Monday, July 14, 2014

Listening to Music Now (Part 3: Critics)

Who tells you what to listen to . . .  or guides you to places they've discovered?
I used to go to record store owners to find new music. One of them made the switch and now I listen to his Spotify playlists. It is now, however, a different experience. Fundamentally. Whereas before I'd save up to buy an album every month or so (or maybe sign up for BMG again and get the free cds), now it's all at my fingertips. An unfathomable amount of music, right there. The fact that our minds are not blown by the landscapes open to us now, the treasure hunting available, is stunning. Once we start to get it we will learn new things, recognize new patterns, invent new ways of describing what we see. This is probably already happening.

This new reality calls for a new type of critic -- one that helps people learn how to listen again, how to look, how to appreciate, how to swim in the ocean.  Before critics were expert guides to particular swimming holes, rivers, or lakes. Some were explorers who visited other lakes and rivers. Some found the sea, but most of us didn't care because we couldn't afford to travel there. Now, however, the ocean is open to many, many more of us, and it's hard to hear the old critics voices over the roar of the waves. But some of them are modifying their boats or buying seagoing vessels. . . and other, younger ones are growing up on the ocean, visitors to the lakes and rivers  that were homes to yesterdays critics. But salt water is different than fresh water -- some skills translate and some don't.

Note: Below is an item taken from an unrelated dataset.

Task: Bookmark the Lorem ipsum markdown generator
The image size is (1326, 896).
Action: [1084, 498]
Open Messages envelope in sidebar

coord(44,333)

I have a friend in his twenties that I see two or three times a year when I go to Nashville. He's become one of my new music "dealers", a seagoing explorer who comes to shore and shows me what he found since I last talked to him. He sometimes begins with an apologetic, "Well I don't have much for you this time" and then goes on to introduce me to a brilliant singer, writer, song, or even sub-genre. I'm trying to get him to write about what he hears. Maybe he will, maybe he won't. Maybe it will work, maybe not. At this point the important thing is that he's out of his boat looking. When he comes to shore he talks to his friends and they talk to their friends. People like him may end up writing... or not. Maybe they'll talk, or tweet, or host television shows -- or maybe (hopefully) there will be another way to introduce people to what they find in the sea, a method that does justice to the kind of change we are undergoing.

1 comment:

JustinFike said...

One thing I'm noticing in my own experience of listening to music is that the wide availability of content and free access to it has gradually eroded genre boundaries as useful organizers.

Ten or fifteen years ago I listened to radio in my car, and chose stations by genre as best as possible.

Two or three years ago I listened mostly through Pandora, and carefully pruned stations centered around a core artist to get a certain "feel". Not quite genre anymore, but still ordered.

Nowadays I build Spotify playlists around mood and context. I have lists that I want to listen to in certain situations, and the only thing that unites the artists on them is that FOR ME, they fit those situations. Others would probably disagree. I regularly add or remove tracks or entire artists from my playlists as my sense of that particular mood or context evolves or I find new stuff.

Yesterday I spent some time listening to a playlist of someone or other's called "Smart is the New Sexy". It wasn't really my thing, but the songs were widely eclectic, and only shared space on the list because in her opinion they were both "smart" and "sexy".

Indeed, we live in interesting times.